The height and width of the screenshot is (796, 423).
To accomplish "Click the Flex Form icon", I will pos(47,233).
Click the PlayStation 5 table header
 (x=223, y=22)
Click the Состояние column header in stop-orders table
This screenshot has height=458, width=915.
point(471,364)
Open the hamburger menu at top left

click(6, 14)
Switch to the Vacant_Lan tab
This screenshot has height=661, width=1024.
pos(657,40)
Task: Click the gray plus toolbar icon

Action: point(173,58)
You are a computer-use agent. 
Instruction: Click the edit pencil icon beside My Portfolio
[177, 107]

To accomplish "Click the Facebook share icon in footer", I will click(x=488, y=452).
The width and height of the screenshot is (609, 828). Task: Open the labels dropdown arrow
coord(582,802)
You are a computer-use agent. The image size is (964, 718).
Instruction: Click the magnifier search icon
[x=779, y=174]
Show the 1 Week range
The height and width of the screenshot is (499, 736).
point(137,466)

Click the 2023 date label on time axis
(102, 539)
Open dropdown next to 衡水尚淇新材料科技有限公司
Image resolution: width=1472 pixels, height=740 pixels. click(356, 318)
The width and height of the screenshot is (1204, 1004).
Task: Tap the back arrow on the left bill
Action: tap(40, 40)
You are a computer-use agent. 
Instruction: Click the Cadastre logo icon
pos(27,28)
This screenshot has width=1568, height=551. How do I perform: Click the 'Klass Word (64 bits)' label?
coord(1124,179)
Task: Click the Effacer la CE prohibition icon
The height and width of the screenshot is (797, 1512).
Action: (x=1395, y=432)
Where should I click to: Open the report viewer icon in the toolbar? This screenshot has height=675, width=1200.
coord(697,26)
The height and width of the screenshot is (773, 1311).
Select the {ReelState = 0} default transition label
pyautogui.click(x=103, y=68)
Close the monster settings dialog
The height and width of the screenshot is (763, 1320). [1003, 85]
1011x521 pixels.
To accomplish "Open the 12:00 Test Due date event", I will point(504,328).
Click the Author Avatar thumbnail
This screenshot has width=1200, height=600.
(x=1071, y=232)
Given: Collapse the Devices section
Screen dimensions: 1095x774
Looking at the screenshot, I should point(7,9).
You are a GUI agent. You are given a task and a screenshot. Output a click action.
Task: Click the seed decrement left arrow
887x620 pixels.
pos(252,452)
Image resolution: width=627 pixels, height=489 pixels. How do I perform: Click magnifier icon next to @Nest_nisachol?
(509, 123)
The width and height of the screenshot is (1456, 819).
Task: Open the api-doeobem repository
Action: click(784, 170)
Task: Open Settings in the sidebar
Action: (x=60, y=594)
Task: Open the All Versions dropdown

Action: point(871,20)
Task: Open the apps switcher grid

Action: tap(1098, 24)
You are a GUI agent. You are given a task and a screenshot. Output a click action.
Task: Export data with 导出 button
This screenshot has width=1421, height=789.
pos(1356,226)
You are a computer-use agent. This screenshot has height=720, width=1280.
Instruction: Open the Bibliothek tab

WHAT TO WORK ON: Using the entries, return every line where the word "accomplish" can be found.

ANSWER TO THIS PROBLEM:
To accomplish "Click the Flex Form icon", I will pos(47,233).
To accomplish "Click the Facebook share icon in footer", I will click(x=488, y=452).
To accomplish "Open the 12:00 Test Due date event", I will point(504,328).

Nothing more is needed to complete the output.